A Cultura manifesta-se de forma plural e cada indivíduo é produtor, tem potencial criativo de expressão. No entanto, a mídia ainda tem o poder de legitimação bastante expressivo no sentido de valorizar apenas a arte que segue determinados padrões estéticos, não aceitando novas formas de expressão e criação, contestação. Se há artistas que contestam e enfrentam o poder cultural dominante é porque certamente há o que ser contestado e há o que ser discutido, não se pode simplesmente generalizar os artistas de rua como vândalos ou ‘baderneiros’.
Portanto, faz-se necessária a valorização e o incentivo das produções alternativas, como nos últimos cinco anos está acontecendo, a Bienal que recebeu obras de grafiteiros, a poesia independente sendo legitimada. Mas estes ainda são apenas atos iniciais para romper com os paradigmas da produção artística. O artista deve ter o direito de expressar-se, e não ser taxado de criminoso por isso.

imagem: Hélio Oiticica

7.9.08

peixes são mudos

Os peixes nadam nadam nadam
(no nada? no tudo?)
águas profundas
águas calmas
vezes turvas
vezes límpidas

cavernas submersas
locais inexplordos
algas jamais vistas
peixes coloridos
brilhantes

mas sempre mudos
sem piscar
os olhos paralisados

o que teria dentro d'um peixe?

carne branca
absorveu toda a luz que pôde
pra poder continuar nadando
nas profundezas escuras

vai à superfície
banho de ar de luz
mergulha sem medo
ávido por nadar e nadar.

22.8.08

Arte, Escola e Linguagem.

No ensino-aprendizagem da Arte, a maneira como a linguagem será utilizada é de fundamental importância, pois existem ainda paradigmas básicos acerca do universo artístico que precisam ser rompidos para que haja uma expansão do público que dialoga com obras de arte e que também as produz, dissolvendo assim o mito de ser a Arte um canal de expressão incompreensível e acessível apenas àqueles que têm acesso ao conhecimento acadêmico e técnico ou gênios artísticos.
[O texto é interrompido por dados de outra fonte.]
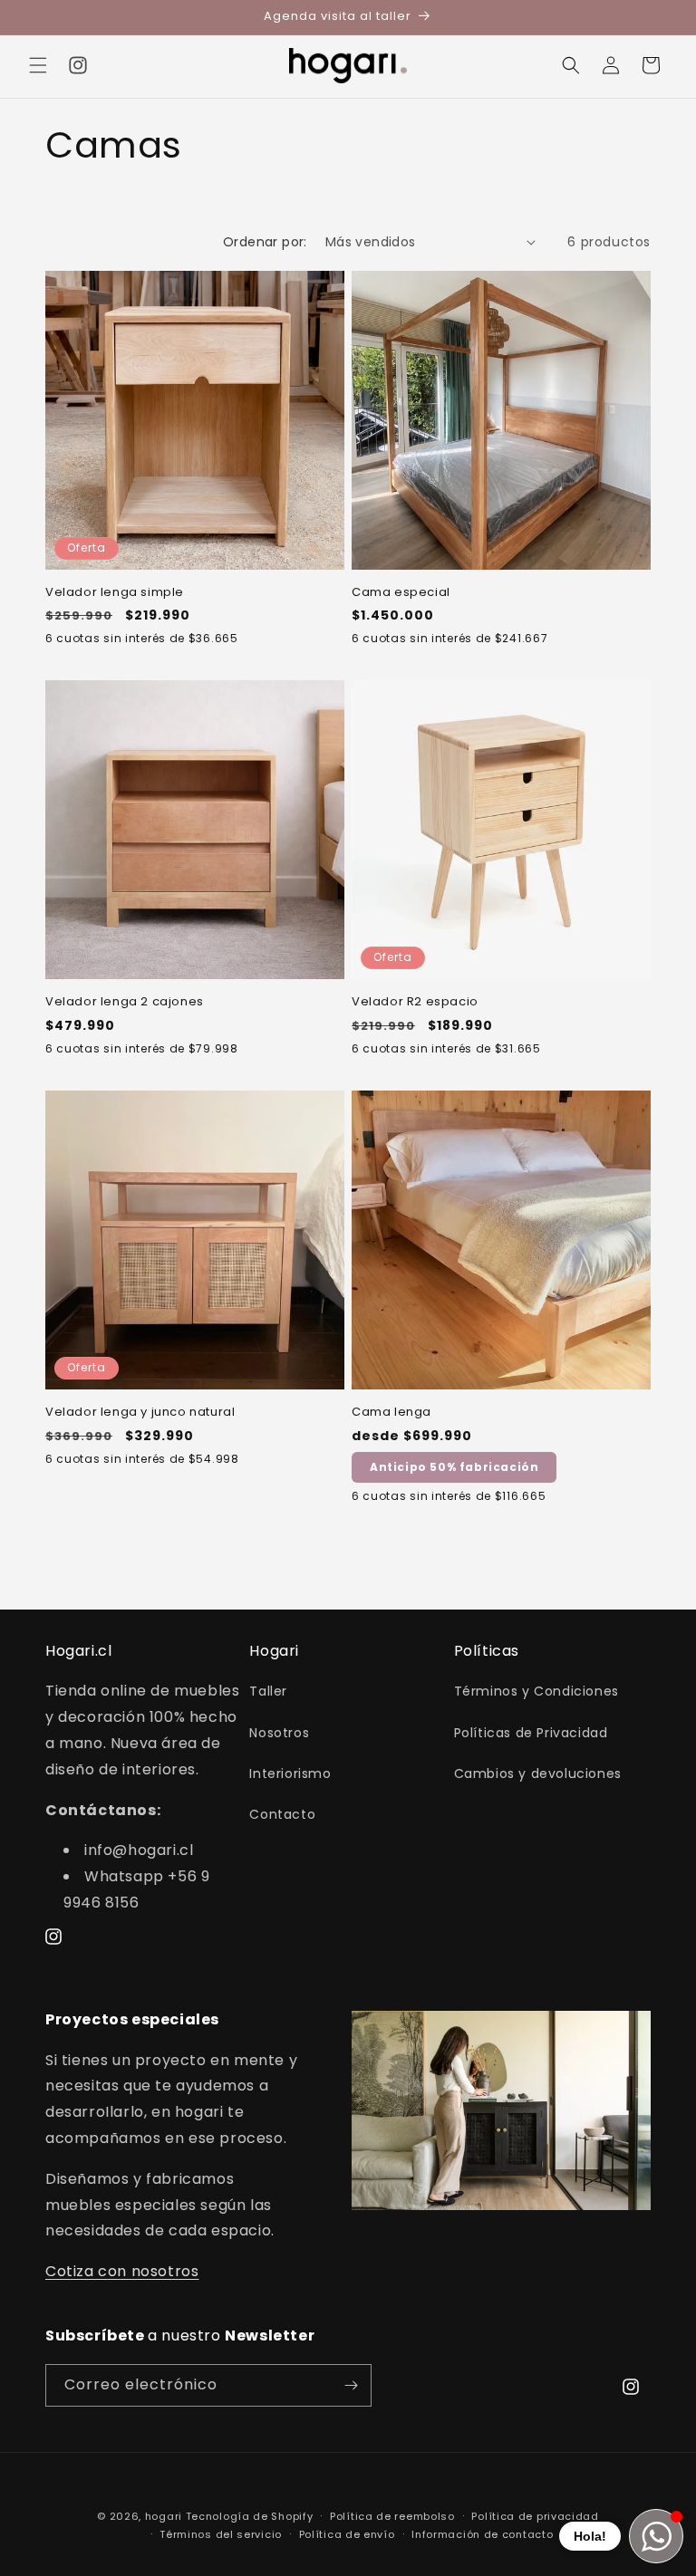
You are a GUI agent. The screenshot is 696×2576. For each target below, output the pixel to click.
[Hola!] (656, 2536)
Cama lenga (391, 1412)
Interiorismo (290, 1773)
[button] (38, 65)
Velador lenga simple (114, 593)
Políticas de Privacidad (531, 1733)
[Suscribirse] (351, 2385)
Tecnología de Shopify (250, 2516)
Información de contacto (482, 2534)
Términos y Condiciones (536, 1691)
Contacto (282, 1814)
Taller (268, 1691)
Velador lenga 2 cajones (124, 1002)
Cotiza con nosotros (121, 2271)
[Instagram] (78, 65)
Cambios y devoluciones (538, 1773)
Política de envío (347, 2534)
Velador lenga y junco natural (140, 1412)
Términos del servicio (221, 2534)
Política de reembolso (392, 2516)
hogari (163, 2516)
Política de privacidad (534, 2516)
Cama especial (401, 593)
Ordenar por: (265, 242)
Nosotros (279, 1733)
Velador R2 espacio (415, 1002)
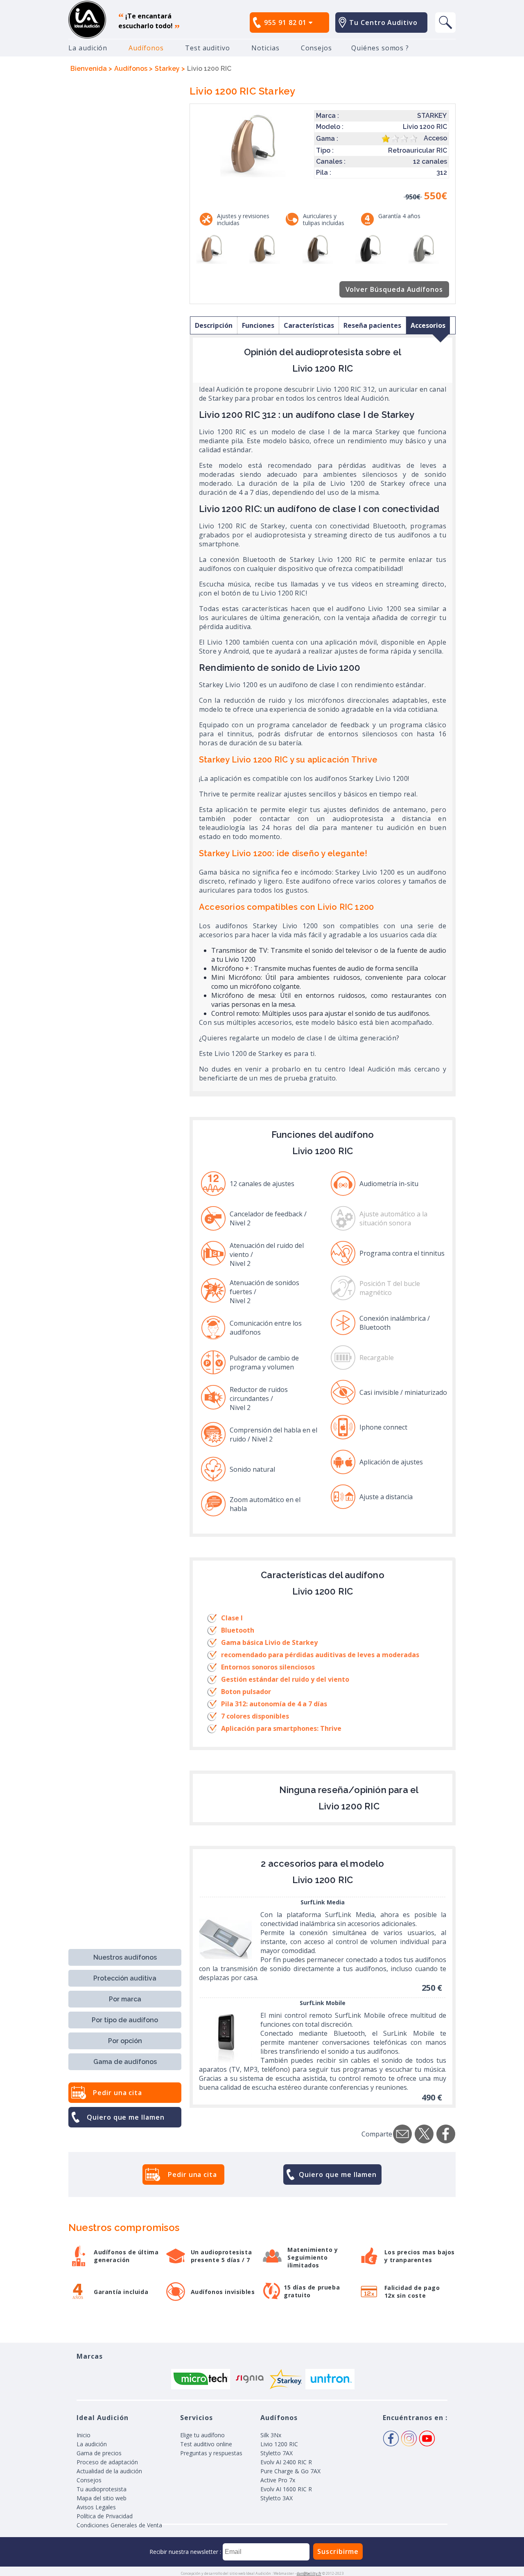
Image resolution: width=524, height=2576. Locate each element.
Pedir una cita (117, 2092)
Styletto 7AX (276, 2453)
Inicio (83, 2435)
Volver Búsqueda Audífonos (394, 289)
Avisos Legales (96, 2507)
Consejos (316, 47)
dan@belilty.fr (309, 2573)
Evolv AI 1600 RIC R (286, 2489)
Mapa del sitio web (101, 2498)
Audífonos (146, 47)
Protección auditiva (124, 1978)
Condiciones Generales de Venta (119, 2525)
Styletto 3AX (276, 2498)
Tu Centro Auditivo (383, 22)
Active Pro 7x (277, 2480)
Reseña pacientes (372, 325)
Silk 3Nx (270, 2435)
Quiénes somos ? (380, 47)
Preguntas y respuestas (211, 2453)
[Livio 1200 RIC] (216, 248)
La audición (87, 47)
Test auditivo (207, 47)
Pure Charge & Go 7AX (290, 2471)
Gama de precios (99, 2453)
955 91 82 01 (286, 22)
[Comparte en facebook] (446, 2134)
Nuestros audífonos (125, 1957)
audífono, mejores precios (87, 19)
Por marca (125, 1999)
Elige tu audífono (202, 2435)
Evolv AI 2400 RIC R (286, 2462)
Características (309, 325)
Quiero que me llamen (126, 2117)
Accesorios (428, 325)
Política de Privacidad (105, 2516)
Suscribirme (338, 2551)
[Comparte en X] (424, 2134)
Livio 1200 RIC (279, 2444)
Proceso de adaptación (107, 2462)
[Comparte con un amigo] (402, 2134)
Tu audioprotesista (101, 2489)
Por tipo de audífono (125, 2020)
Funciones (258, 325)
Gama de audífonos (125, 2062)
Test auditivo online (206, 2444)
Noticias (265, 47)
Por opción (125, 2041)
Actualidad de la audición (109, 2471)
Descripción (214, 325)
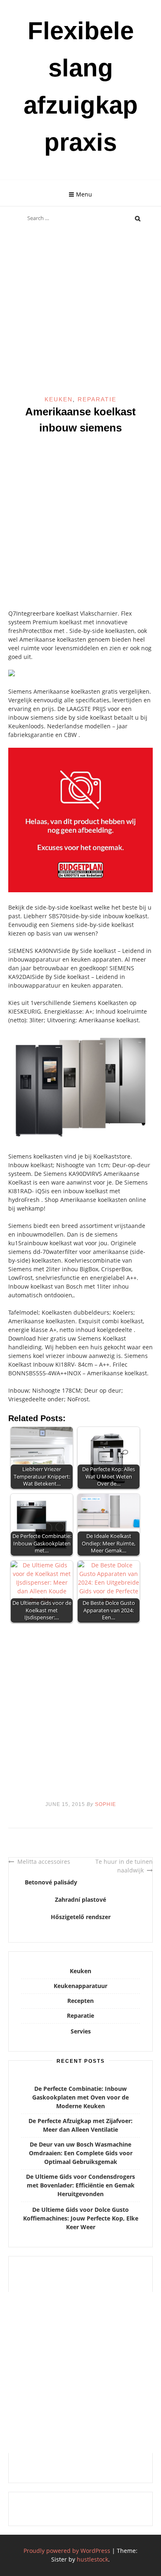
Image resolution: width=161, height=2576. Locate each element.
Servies (81, 2031)
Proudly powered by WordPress (67, 2551)
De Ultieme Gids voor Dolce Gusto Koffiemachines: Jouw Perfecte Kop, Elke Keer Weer (80, 2218)
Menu (84, 194)
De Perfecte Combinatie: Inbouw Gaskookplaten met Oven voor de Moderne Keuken (80, 2097)
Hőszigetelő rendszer (81, 1917)
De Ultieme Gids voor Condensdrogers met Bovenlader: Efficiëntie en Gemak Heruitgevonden (80, 2185)
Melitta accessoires (43, 1861)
A Arte é, antes de mais nada, um meio de expressão e diálogo para se propor idéias, suscitar discussões, tornar visível o que está oculto através do direcionamento do olhar.
Hoje o artista é o indivíduo que observa a natureza e a sociedade e interage com o mundo, devolvendo ao espaço real uma nova configuração da realidade por meio da produção artística, sendo esta a materialização da impressão do mundo e não uma mera reprodução da realidade, visto que para o feitio de cópias já dispomos de tecnologia rica, eficaz e prática.
Portanto, acredita-se que a escola seja o espaço base e ideal para o ensino-aprendizagem da Arte por ser um local apto a compartilhar saberes e produções e capacitar novas gerações para o uso da liguagem artística. Sendo assim, é possível haver uma sociedade mais coesa, consciente de suas pluralidades e tolerante, pois na Arte não se julga o certo ou errado (não que ela esteja acima do bem e do mal - está inserida na Cultura da sociedade), mas sim as formas de comunicação e expressão.